*Provided passage*.
# Yanmar 2001D PTO



## Dave6500 (Jan 16, 2021)

I've only had this tractor a couple months. It has the 4 gear PTO, am I correct to think that it shouldn't be turning when in neutral ?
If I am correct has anyone had the issue of it continuing to spin ?


----------



## winston (Aug 19, 2008)

With nothing hooked up they often turn just from the oil flow from internal gears. Nothing to worry about.


----------



## bmaverick (Feb 20, 2014)

Dave6500 said:


> I've only had this tractor a couple months. It has the 4 gear PTO, am I correct to think that it shouldn't be turning when in neutral ?
> 
> If I am correct has anyone had the issue of it continuing to spin ?


For a Yanmar, it's unusual for the PTO output shaft to be turning while in the PTO neutral location of the multi-speed PTO. It should be stationary and benign of movement. BUT, always use caution of the PTO output shaft when a person is physically near it. 

As for the PTO turning while the tractor is in a gear selection for motion or in the neutral to be stationary, yes it should be turning. This effect is called a "live" PTO. 

Did both of those 2 scenarios make any sense? 

Now, is there a concern otherwise?


----------



## bmaverick (Feb 20, 2014)

Dave6500 said:


> I've only had this tractor a couple months.


In the manual section here or on the Yanmar Tractor Owners Group on GroupsIO, there is a YM2001 Parts Manual available for FREE. This covers the D model too. 

YANMAR YM2001 YM2301 PARTS MANUAL NPC-1287.pdf


----------

*Dataset excerpt*.

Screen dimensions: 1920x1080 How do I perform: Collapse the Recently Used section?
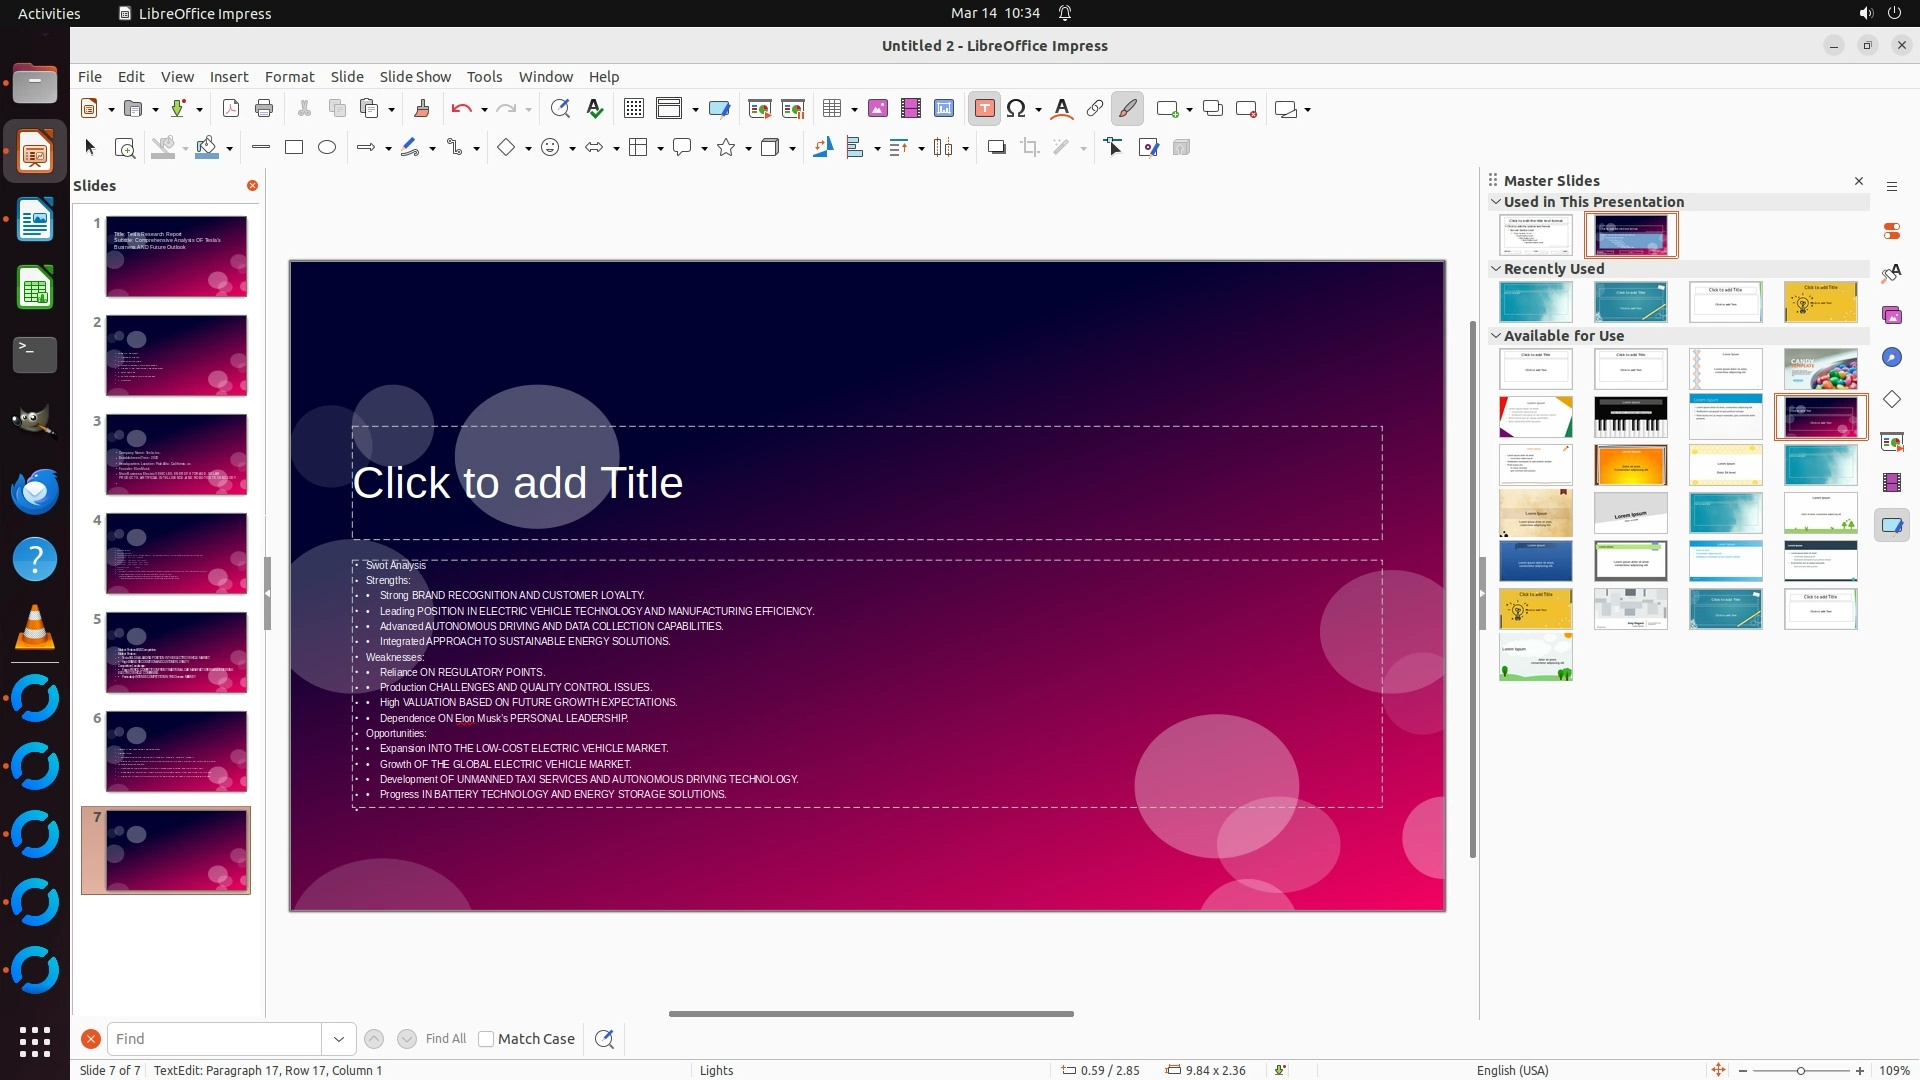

*Tasks*.
[A] List each distinct username that appears as a post header in the Yanmar 2001D PTO thread.
[B] Repeat the section of the Yanmar 2001D PTO thread starting at "For a Yanmar, it's" and ending at "a concern otherwise?".
The data above is separate material, unrelated to the Yanmar 2001D PTO thread.

*Solution set*.
[A] Dave6500, winston, bmaverick

[B]
For a Yanmar, it's unusual for the PTO output shaft to be turning while in the PTO neutral location of the multi-speed PTO. It should be stationary and benign of movement. BUT, always use caution of the PTO output shaft when a person is physically near it. 

As for the PTO turning while the tractor is in a gear selection for motion or in the neutral to be stationary, yes it should be turning. This effect is called a "live" PTO. 

Did both of those 2 scenarios make any sense? 

Now, is there a concern otherwise?